Presently if someone was self employed he would buy healthcare insurance with post tax dollars. Therefore, a healthcare premium of $12,000 year for healthcare insurance paid for with post tax dollars would require that he earn $17,142.85 in pre-tax dollars. (12000= 1x-.3x x =12000/.7= $5142.85) John McCain’s tax credit makes up the $5,000 difference. The consumer would have to pay the $12,000 premium with $7,000 post tax dollars or $10,000 pre tax dollars The fallacy in McCain’s tax credit plan is that consumers might not be able to afford the $12,000 per year to allocate that much money for healthcare insurance. The plan would be an advantage to employers and not employees. It would get employers out of providing healthcare insurance for their employees. Additionally, it would not level the pre tax and post tax difference that exists today.

Total pre-tax payment of the healthcare insurance dollar is only one step in the repair of the healthcare system. It is not a healthcare plan. Consumers must have control of the healthcare dollar not the healthcare insurance companies. My ideal medical savings account, real price transparency, support for chronic disease management,malpractice reform, patient and physician incentives to prevent chronic disease, and instant physician payment to eliminate non value added administrative cost must be added simultaneously for healthcare reform to make any progress. A consumer driven healthcare system is the only way to create a competitive marketplace.
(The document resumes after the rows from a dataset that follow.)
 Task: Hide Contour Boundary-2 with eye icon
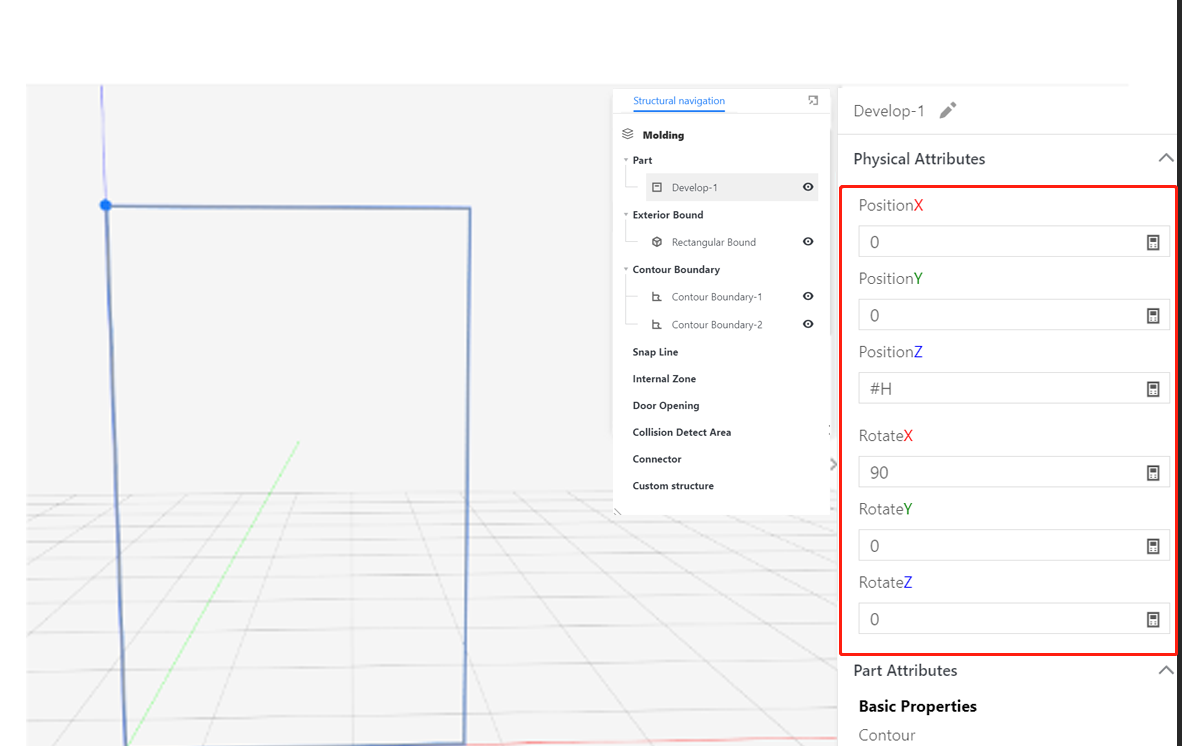[808, 324]
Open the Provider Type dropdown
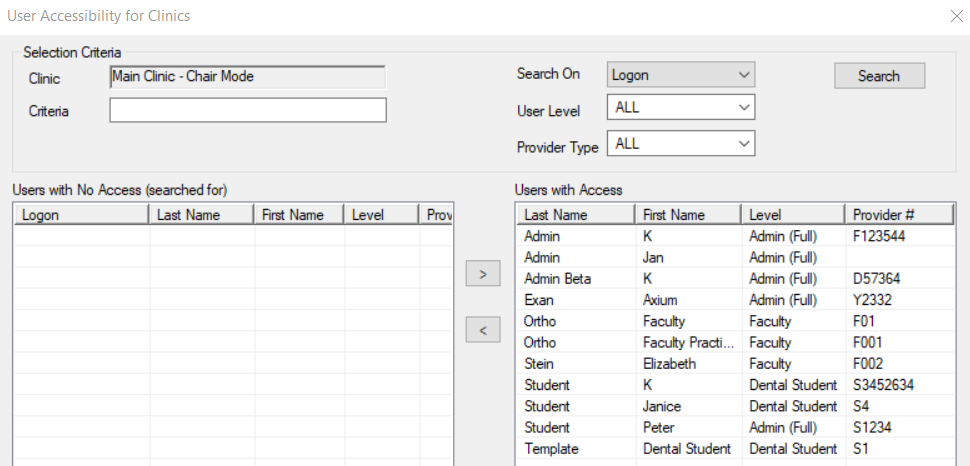The width and height of the screenshot is (970, 466). [x=681, y=144]
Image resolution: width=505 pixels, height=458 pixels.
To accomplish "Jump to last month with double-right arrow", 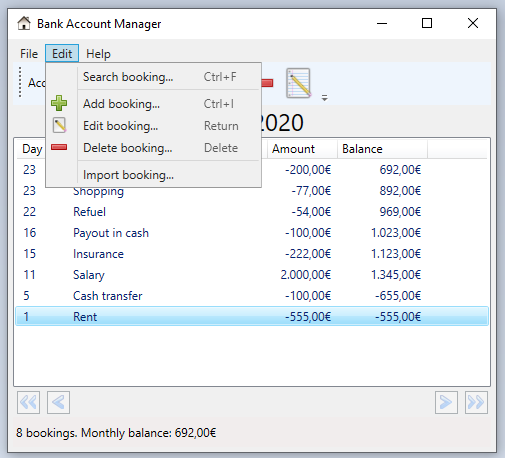I will 476,402.
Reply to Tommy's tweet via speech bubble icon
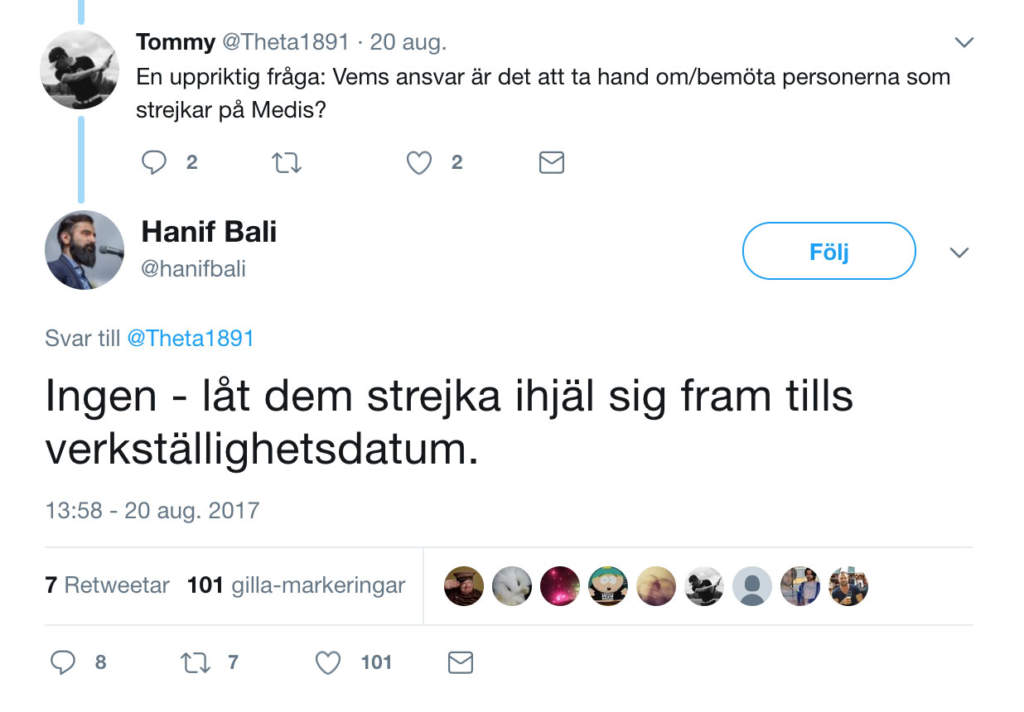The height and width of the screenshot is (712, 1024). point(154,162)
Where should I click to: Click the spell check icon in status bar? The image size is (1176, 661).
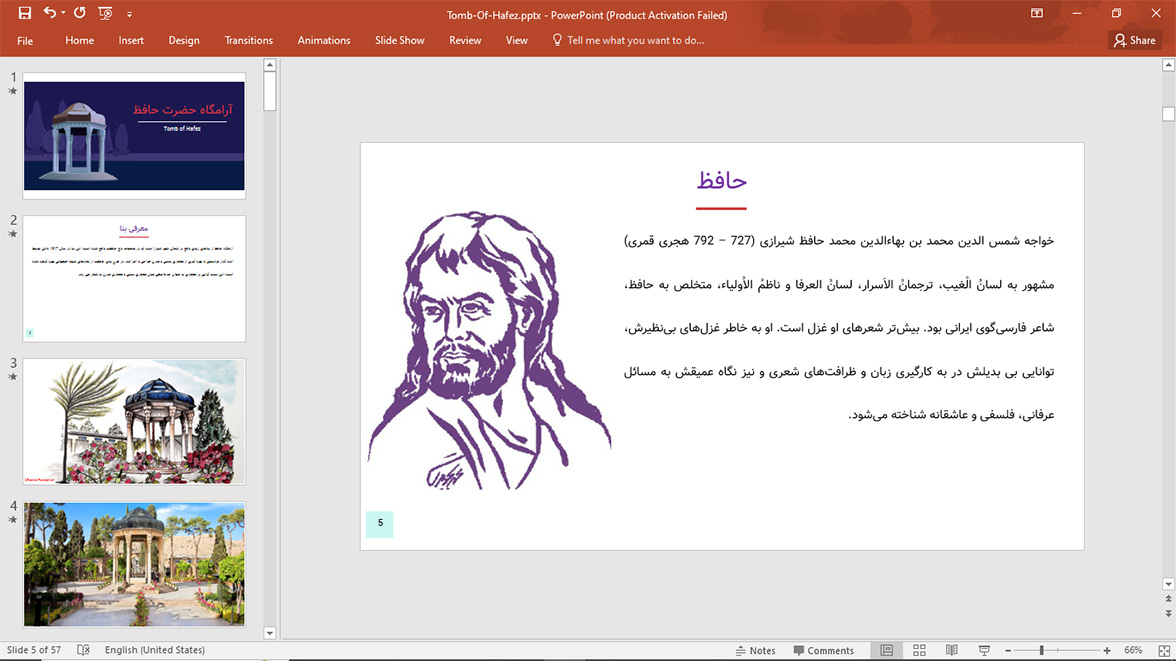(84, 650)
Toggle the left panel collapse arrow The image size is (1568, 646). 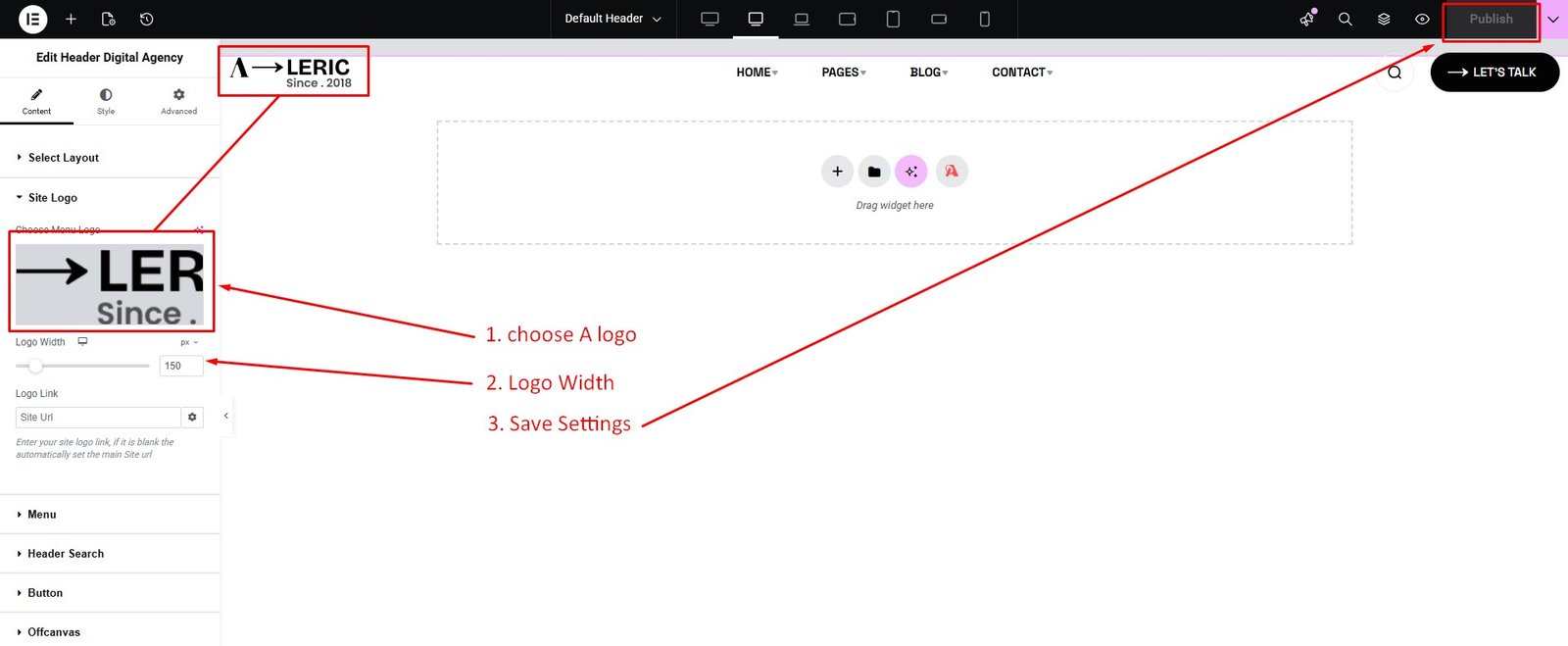[x=226, y=416]
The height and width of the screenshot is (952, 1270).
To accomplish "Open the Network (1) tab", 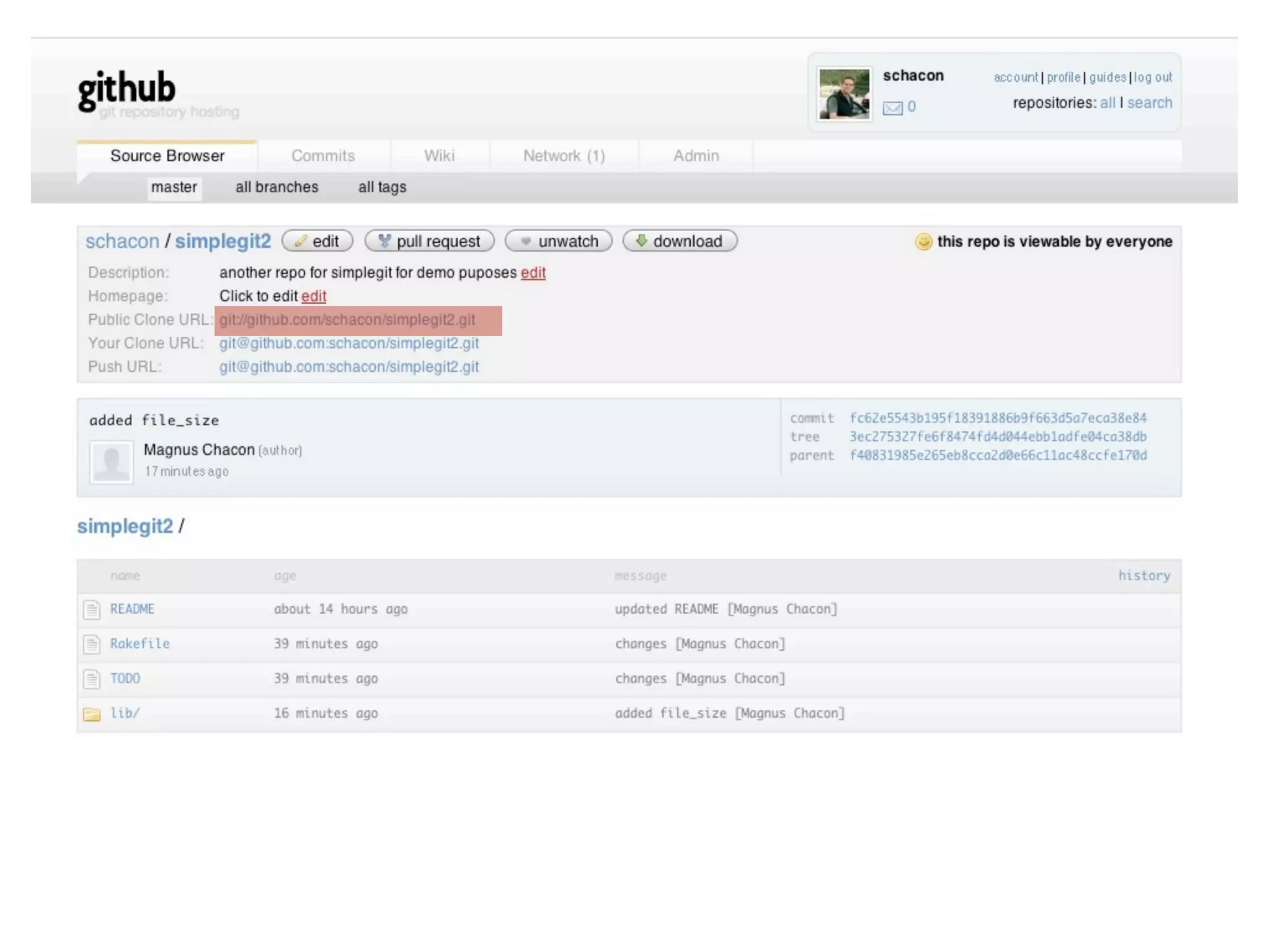I will tap(564, 156).
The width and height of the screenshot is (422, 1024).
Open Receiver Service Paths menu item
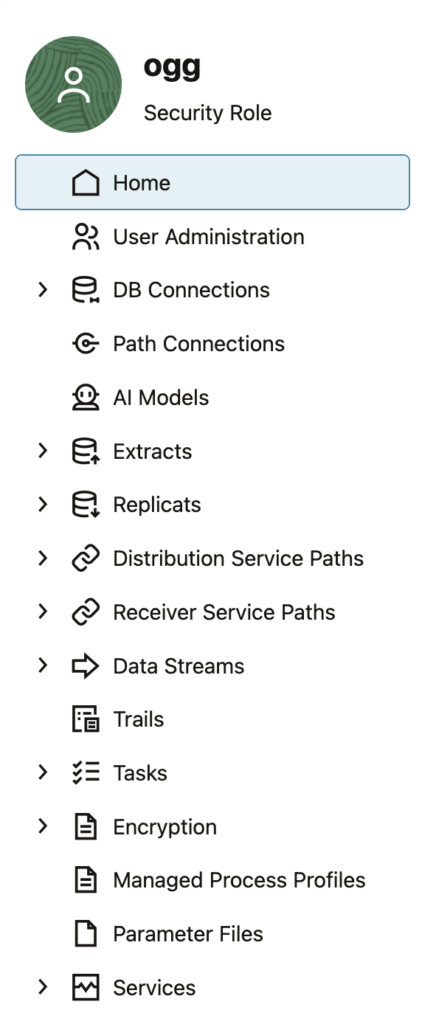click(212, 612)
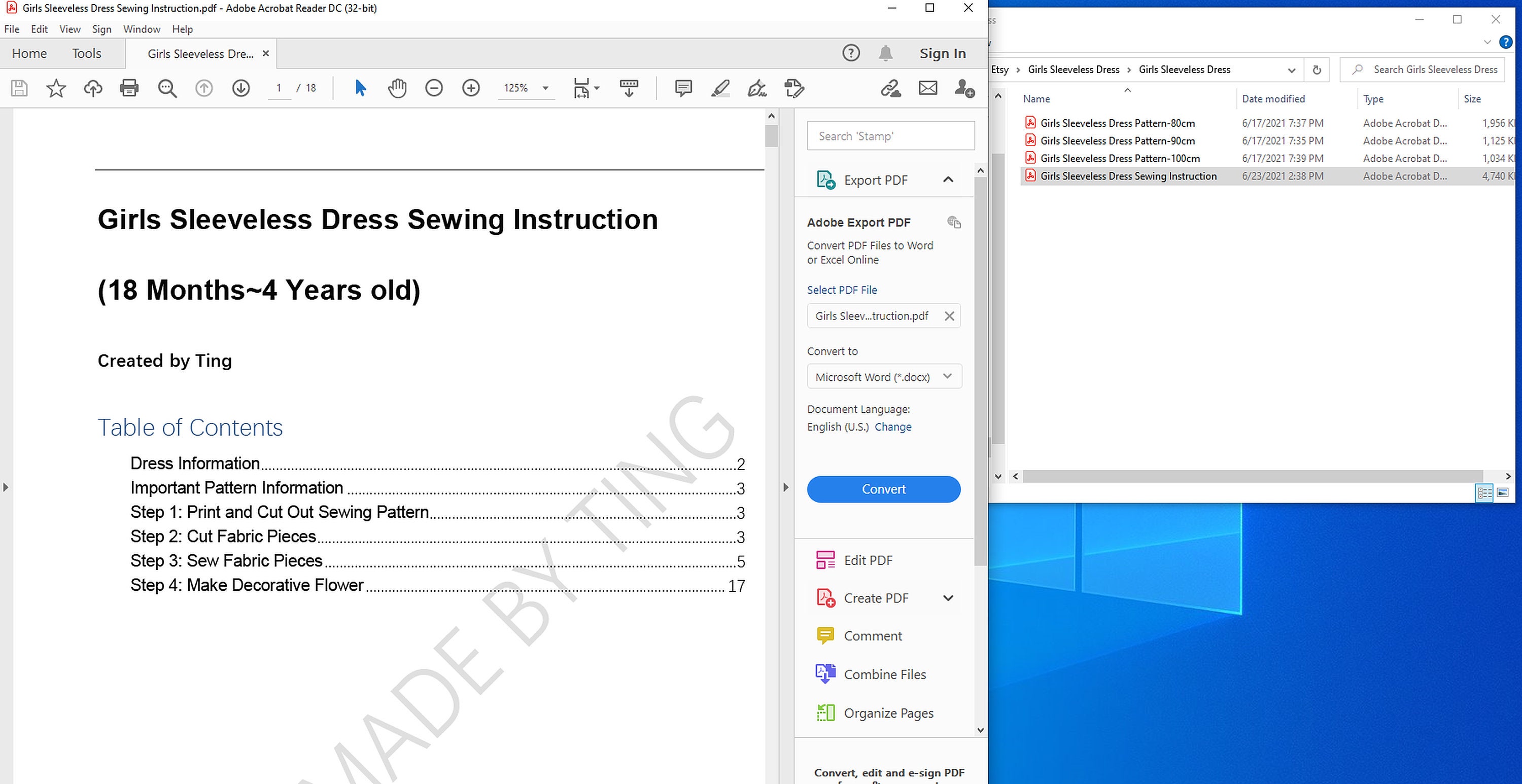Image resolution: width=1522 pixels, height=784 pixels.
Task: Select Girls Sleeveless Dress Pattern-90cm file
Action: (x=1117, y=140)
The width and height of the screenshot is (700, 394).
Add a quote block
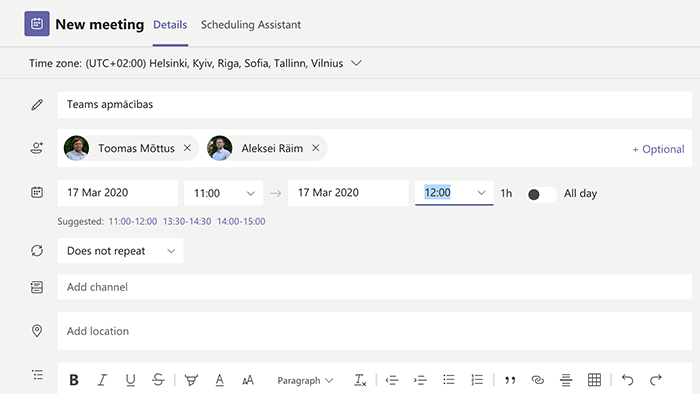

John McCain’s plan opens the door for employers to abandon this important employee benefit without adding any value or efficiency to the healthcare system. It also eliminates the purchasing power of employers in negotiating healthcare insurance.

If Mr. McCain becomes president he might sneak in as a stand alone item of healthcare reform (an important element of the total package of health care reform), a law that will result in a disadvantage to employees covered with insurance by their employer. It will create an advantage the employer and the healthcare insurance industry.

A lot of smart people are thinking about the healthcare problem. It is time to think about it in terms of the constitution. We are a nation that whose government is chosen by the people for the people and not isolated vested interests. In the season that candidate are begging us for our vote we need to demand our needs be addressed.

The opinions expressed in the blog “Repairing The Healthcare System” are, mine and mine alone.